Action item:
Using the passage on Natural Language Processing, answer:
(a) What name does it give to the process of understanding and generating language?
(b) Roughly what share of data does it say is unstructured?
(c) What example of structured data does it give?

Source passage:
Human beings communicate among themselves using language. Language is made of alphabets and grammar. If we've to communicate in the same way with a computer, we've to make him understand these alphabets and grammar. If we were expecting an answer from computer on - "What's the weather like outside?". We've to first teach him the meaning of the words used in this sentence and also the context in which these words are used. Also, once computer understands the question, it should be able to generate an appropriate response. So, the process of understaing the language and generating it is known as Natural Language Processing.

This is mainly used for processing unstructured data. Unstructured data is the data that is generated from text messages, tweets, blogs, images. Structured data is the one that is organized and neatly fit into the defined schema. For example, data in Relational Databases. Around 80% of the data is unstructured and we need a means to process this data to make inference out of it. NLP deals with this unstructured data (Mostly text)

Given records:
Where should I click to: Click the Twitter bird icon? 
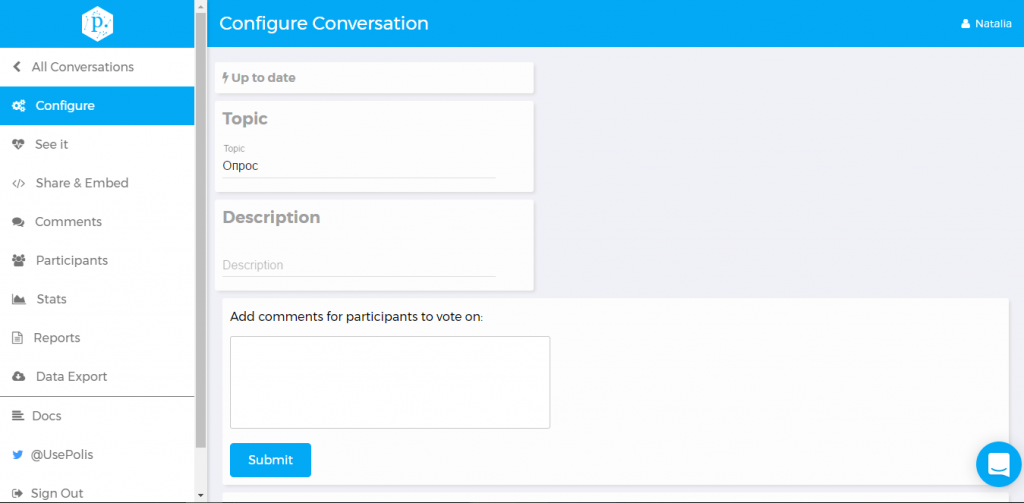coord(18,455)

* * *

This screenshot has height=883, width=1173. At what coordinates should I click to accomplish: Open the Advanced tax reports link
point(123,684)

Written answer:
(a) Natural Language Processing
(b) Around 80%
(c) Data in Relational Databases